# [Records excerpted from a collection]
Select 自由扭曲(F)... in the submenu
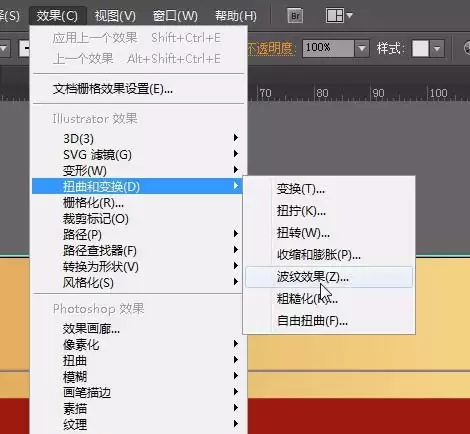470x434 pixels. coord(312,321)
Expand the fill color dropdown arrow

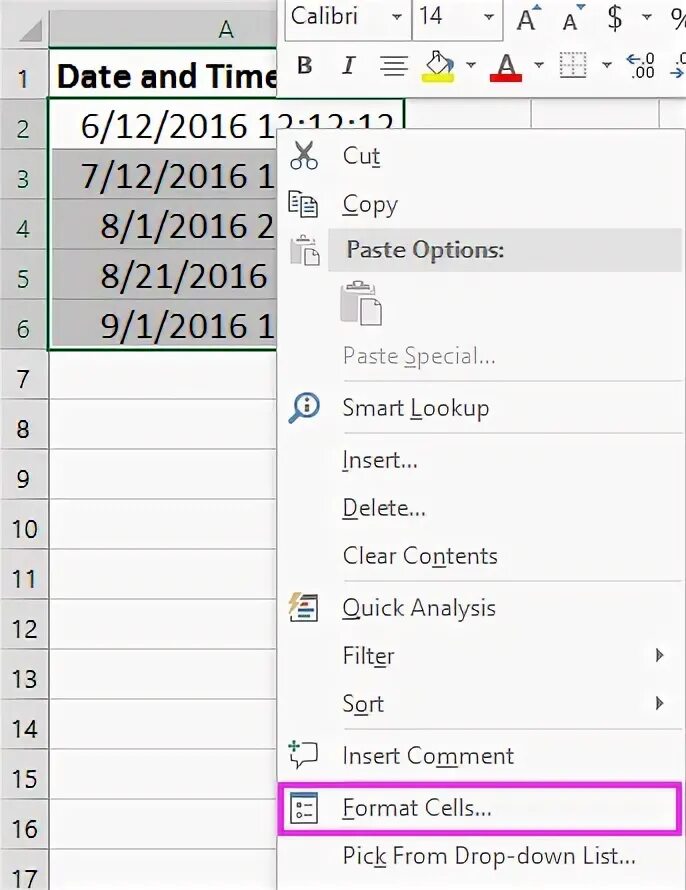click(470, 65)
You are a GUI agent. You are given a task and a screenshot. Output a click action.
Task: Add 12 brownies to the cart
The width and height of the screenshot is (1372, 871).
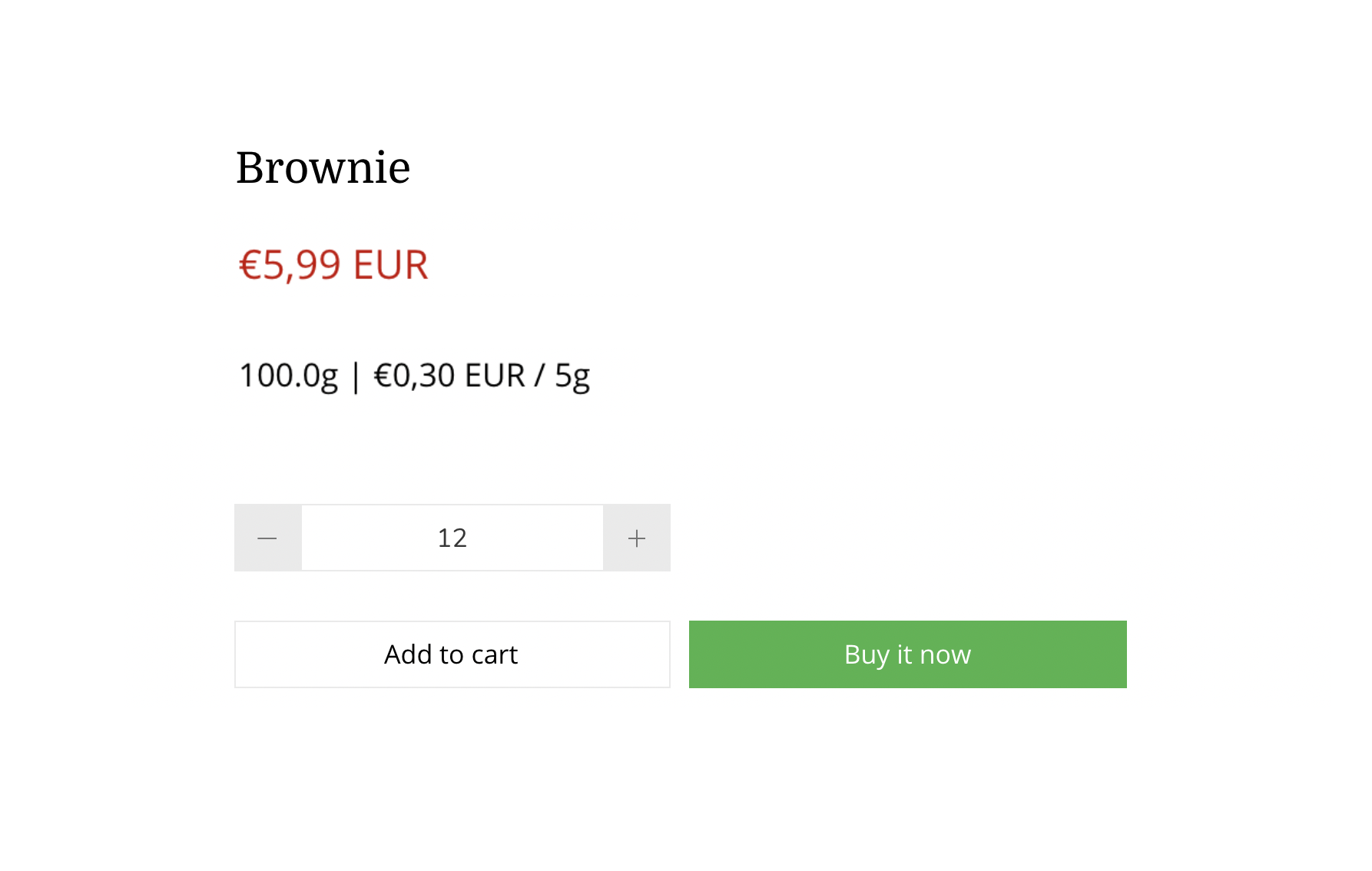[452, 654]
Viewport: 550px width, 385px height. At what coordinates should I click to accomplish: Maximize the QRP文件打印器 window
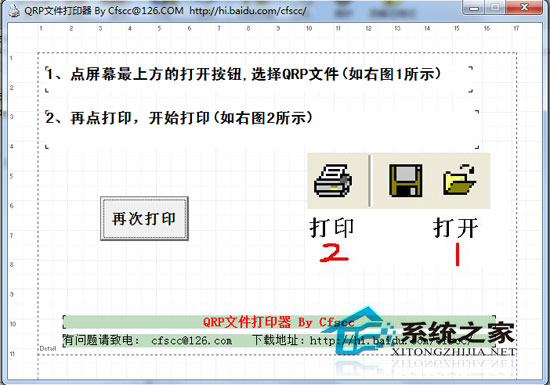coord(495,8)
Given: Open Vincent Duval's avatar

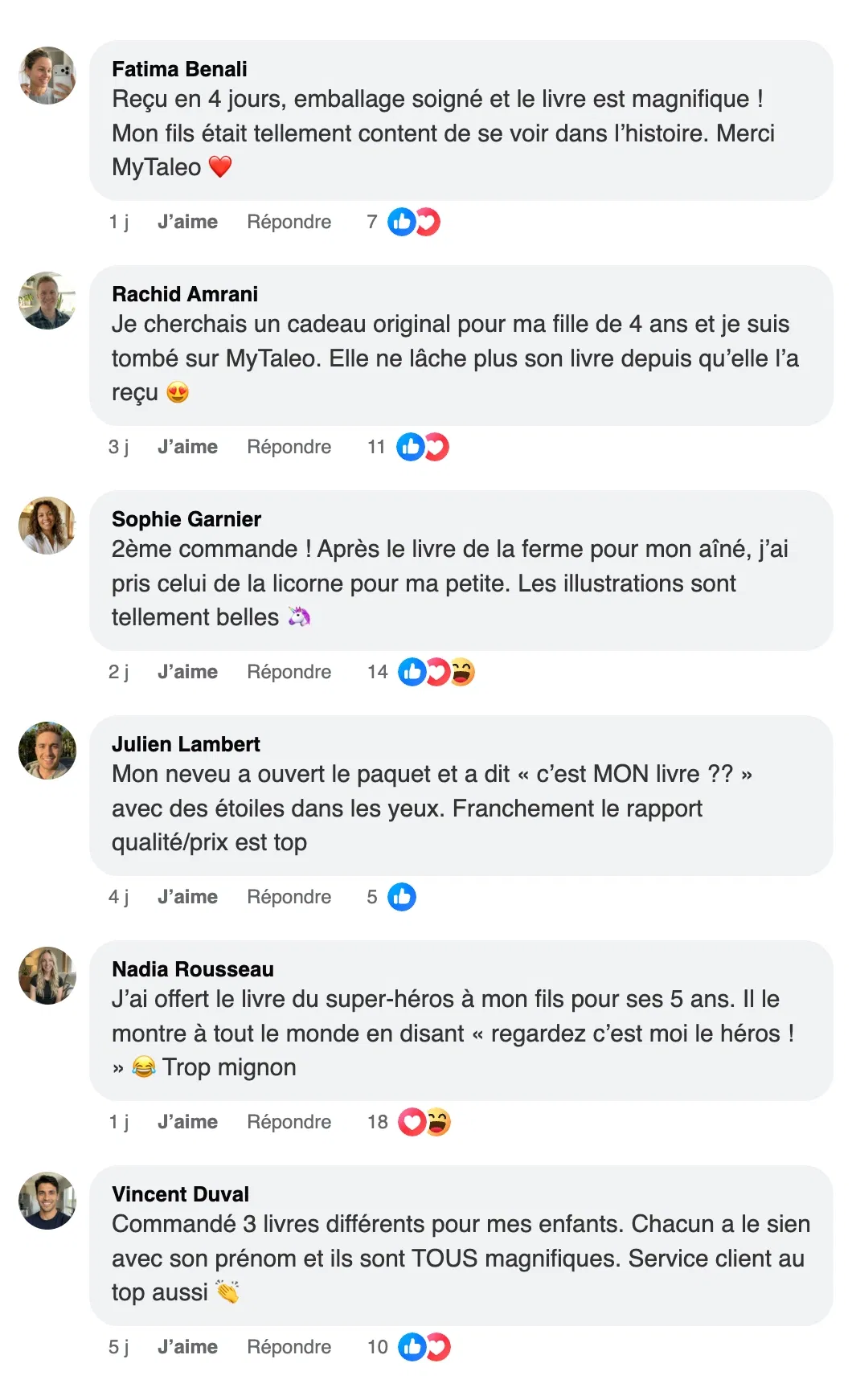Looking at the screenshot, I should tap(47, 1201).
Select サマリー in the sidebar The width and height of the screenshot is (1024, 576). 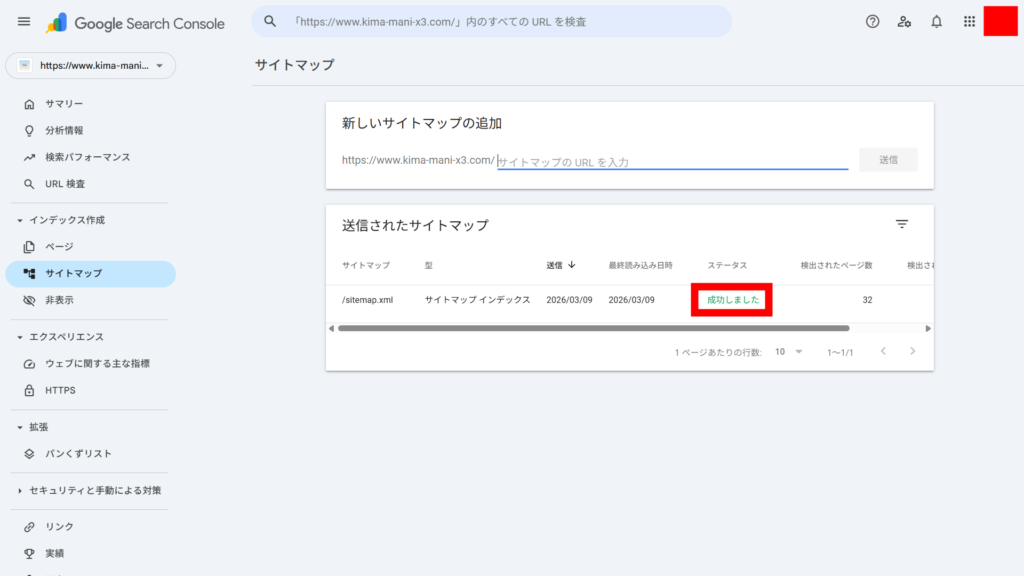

# [Work to be completed]
An exact transcription of the data above is needed, without the pictures.

# [Expected output]
Select 自由扭曲(F)... in the submenu
470x434 pixels. coord(312,321)
Expand the fill color dropdown arrow

click(470, 65)
You are a GUI agent. You are given a task and a screenshot. Output a click action.
Task: Add 12 brownies to the cart
The width and height of the screenshot is (1372, 871).
[452, 654]
Viewport: 550px width, 385px height. At what coordinates should I click to accomplish: Maximize the QRP文件打印器 window
coord(495,8)
Given: Open Vincent Duval's avatar

Looking at the screenshot, I should tap(47, 1201).
Select サマリー in the sidebar The width and height of the screenshot is (1024, 576). 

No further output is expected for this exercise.